I risultati si sono visti: sbarchi, sbarchi e ancora sbarchi, qualche scafista arrestato, qualche farlocco respingimento alla frontiera, ong - ruolo, genesi e bandiera dovranno prima o poi diventare un serio argomento di definizione e riflessione– in totale libera uscita (ed entrata). E decine di migliaia di poveracci a cui – quando non se li inghiotte prima il mare – l'Italia (anzi la Sicilia e la Calabria) apre i porti, li stipa negli hotspot, li sposta qua e là come palline da flipper e poi li perde di vista, abbandonandoli al proprio destino, spesso malevolo o molesto. È questo il concetto di accoglienza con cui ci purifichiamo le coscienze e ci iscriviamo al partito delle anime buoniste? A Salvini ministro possiamo contestare un approccio forse un po' troppo marziale al tema, ma almeno ha posto la questione. E altrettanto aveva iniziato a fare prima di lui il suo predecessore Marco Minniti, non proprio della sua stessa parrocchia ideologica. Fu proprio quest’ultimo a varare il codice di condotta per le ong che, tra le altre cose, vietava alle navi in questione di entrare nelle acque territoriali libiche, quando la Libia era una terribile polveriera socio-politica. Il Pd, il suo partito, per questo lo ha masticato, digerito (con qualche difficoltà) e smaltito senza remore. Amen. E negli ultimi tre anni il nulla.

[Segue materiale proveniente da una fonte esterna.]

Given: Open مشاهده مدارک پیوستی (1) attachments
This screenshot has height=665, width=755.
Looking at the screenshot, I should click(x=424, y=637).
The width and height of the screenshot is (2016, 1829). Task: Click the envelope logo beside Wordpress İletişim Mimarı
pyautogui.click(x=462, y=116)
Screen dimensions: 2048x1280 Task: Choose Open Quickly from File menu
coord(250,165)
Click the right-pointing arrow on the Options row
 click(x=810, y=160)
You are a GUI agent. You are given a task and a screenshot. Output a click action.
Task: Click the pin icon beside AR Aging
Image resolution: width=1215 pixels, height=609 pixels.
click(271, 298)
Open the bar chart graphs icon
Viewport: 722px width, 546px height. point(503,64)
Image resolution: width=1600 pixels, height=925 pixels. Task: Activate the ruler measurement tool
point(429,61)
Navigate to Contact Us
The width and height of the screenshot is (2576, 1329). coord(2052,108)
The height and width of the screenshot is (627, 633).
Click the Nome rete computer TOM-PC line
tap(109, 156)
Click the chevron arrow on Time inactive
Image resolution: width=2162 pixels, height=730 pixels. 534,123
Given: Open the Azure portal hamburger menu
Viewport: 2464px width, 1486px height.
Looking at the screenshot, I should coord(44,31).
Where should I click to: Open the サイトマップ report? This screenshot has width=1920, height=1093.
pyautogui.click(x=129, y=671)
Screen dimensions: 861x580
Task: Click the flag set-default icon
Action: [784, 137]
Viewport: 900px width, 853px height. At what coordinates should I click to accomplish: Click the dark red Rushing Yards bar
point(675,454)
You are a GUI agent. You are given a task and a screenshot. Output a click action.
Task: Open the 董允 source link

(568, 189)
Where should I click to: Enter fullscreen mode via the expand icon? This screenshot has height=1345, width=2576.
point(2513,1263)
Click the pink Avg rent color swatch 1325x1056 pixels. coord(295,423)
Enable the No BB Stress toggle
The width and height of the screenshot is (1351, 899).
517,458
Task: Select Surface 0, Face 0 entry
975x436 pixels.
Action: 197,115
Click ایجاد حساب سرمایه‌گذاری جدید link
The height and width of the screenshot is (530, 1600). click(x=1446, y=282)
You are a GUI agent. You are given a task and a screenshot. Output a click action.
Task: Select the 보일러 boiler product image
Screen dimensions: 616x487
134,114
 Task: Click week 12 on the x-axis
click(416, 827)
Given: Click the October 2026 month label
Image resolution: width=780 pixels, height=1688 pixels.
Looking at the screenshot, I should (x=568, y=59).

Oggi, in campagna elettorale, sentiamo Salvini dire che vuole riproporre i suoi provvedimenti o la Meloni teorizzare blocchi navali che non abbiano matrice militare ma diplomatica. Sono proposte. Comunque proposte. Che pongono il tema. Mentre la sinistra tace... o anzi no: bisogna accogliere, perché «l'Italia è un paese che accoglie». Peccato che non lo ha mai fatto. L'Italia è solo un Paese che riceve, stipa, sposta e abbandona. Che può essere comunque un'alternativa perfino migliore per migliaia di poveri cristi in fuga dalla disperazione. Ma è anche la soluzione ideale per un'Europa di partner poco propensi a cooperare, sia essa l'Ungheria di Orban o la Francia di Macron. Tanto più se nessuno glielo chiede, figurarsi pretenderlo. Vista da Bruxelles, la Sicilia è lontana, dall'altra parte della luna. Ancora di più quelle croste di roccia di Lampedusa, Marettimo o Pantelleria, sparse nel Canale rosso sangue. Della tragedia e della speculazione. Della morte e dell'indifferenza.